● **Goal**
Set down each of the following lines precisely as it appears, omitting the pictures from your answer.

● **Listed entries**
# # # # # # #

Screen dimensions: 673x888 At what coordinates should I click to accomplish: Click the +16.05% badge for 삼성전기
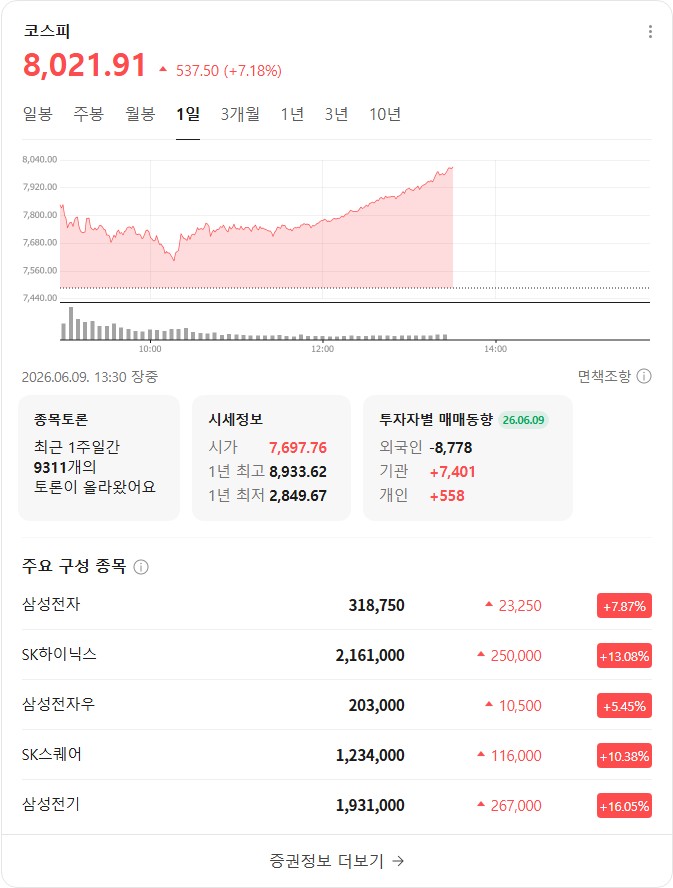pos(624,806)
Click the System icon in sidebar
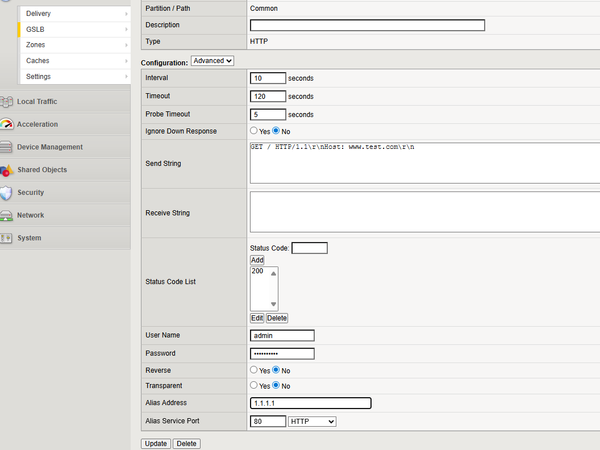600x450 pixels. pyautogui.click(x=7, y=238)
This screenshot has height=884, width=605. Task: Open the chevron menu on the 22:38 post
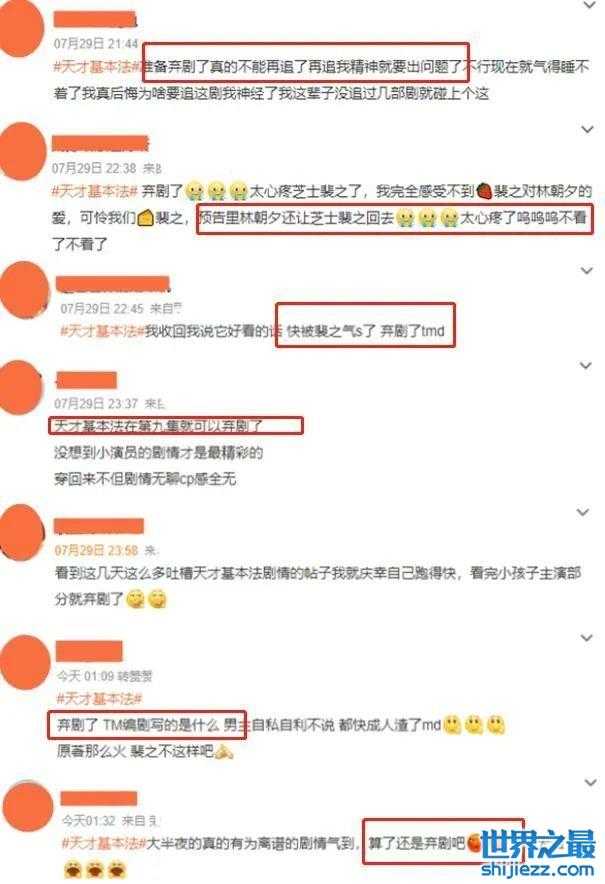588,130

# # # # # # #

● **Answer to the exercise**
Screen dimensions: 673x888 At what coordinates should I click to accomplish: Click the +16.05% badge for 삼성전기
pos(624,806)
Click the System icon in sidebar
600x450 pixels. pyautogui.click(x=7, y=238)
This screenshot has height=884, width=605. Task: Open the chevron menu on the 22:38 post
588,130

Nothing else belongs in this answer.